[Extracted records]
=======
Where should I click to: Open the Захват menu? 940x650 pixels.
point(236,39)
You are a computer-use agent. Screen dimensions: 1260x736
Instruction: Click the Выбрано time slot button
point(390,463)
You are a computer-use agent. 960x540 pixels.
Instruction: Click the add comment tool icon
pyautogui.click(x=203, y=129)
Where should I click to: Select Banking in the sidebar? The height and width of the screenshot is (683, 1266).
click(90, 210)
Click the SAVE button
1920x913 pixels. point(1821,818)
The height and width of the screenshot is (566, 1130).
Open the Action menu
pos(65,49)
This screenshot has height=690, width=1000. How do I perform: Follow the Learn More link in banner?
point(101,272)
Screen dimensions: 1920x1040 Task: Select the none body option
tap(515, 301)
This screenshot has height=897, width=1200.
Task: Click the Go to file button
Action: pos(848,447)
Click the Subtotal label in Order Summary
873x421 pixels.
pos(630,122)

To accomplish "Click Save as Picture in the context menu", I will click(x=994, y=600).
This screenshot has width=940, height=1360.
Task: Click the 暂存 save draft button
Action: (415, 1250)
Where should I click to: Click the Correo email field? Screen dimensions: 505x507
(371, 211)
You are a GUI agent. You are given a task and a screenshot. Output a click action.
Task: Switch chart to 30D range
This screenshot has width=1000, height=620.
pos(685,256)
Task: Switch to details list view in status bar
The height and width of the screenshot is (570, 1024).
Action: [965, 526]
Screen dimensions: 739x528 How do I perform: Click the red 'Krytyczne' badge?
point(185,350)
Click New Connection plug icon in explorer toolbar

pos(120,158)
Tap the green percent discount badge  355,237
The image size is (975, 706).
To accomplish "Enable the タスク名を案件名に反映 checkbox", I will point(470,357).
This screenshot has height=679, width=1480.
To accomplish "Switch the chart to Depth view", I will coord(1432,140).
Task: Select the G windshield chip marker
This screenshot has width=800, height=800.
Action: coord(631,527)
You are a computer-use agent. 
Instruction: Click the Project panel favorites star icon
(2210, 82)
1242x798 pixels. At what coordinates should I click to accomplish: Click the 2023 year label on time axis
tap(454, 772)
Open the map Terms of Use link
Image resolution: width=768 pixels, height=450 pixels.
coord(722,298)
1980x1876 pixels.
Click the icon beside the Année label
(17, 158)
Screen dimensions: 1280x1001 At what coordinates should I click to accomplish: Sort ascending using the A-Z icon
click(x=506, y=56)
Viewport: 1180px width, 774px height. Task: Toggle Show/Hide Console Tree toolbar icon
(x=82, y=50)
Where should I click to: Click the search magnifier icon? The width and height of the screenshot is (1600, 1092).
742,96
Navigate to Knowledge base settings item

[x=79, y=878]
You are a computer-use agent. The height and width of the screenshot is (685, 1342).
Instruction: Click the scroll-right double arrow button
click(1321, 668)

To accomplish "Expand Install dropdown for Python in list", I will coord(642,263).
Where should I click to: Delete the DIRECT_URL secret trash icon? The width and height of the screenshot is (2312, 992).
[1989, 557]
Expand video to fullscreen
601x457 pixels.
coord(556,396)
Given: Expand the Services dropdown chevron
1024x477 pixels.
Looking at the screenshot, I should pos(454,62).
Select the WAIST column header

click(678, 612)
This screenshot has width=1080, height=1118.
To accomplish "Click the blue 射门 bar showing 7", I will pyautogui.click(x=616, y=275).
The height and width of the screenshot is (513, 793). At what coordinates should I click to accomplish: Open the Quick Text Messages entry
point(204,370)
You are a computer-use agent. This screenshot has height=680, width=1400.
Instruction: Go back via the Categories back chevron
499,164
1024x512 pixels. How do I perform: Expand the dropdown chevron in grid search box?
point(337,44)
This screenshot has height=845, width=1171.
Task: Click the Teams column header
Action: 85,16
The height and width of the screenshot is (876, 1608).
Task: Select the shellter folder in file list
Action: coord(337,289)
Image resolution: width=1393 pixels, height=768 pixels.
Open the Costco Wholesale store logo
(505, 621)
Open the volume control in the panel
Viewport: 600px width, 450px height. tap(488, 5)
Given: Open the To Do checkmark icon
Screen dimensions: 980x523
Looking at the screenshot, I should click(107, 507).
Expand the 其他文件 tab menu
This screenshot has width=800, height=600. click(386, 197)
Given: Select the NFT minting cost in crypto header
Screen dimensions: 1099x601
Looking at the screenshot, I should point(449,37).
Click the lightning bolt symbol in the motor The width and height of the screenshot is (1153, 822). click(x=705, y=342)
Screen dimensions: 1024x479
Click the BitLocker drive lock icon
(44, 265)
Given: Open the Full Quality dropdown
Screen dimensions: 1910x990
=======
● Exercise goal: Every line in the data that holds "agent" should be copied out.

● Solution:
You are a computer-use agent. Screen dimensions: 1260x736
You are a computer-use agent. 960x540 pixels.
You are a GUI agent. You are given a task and a screenshot. Output a click action.
You are a computer-use agent. 
You are a computer-use agent. The height and width of the screenshot is (685, 1342).
You are a computer-use agent. This screenshot has height=680, width=1400.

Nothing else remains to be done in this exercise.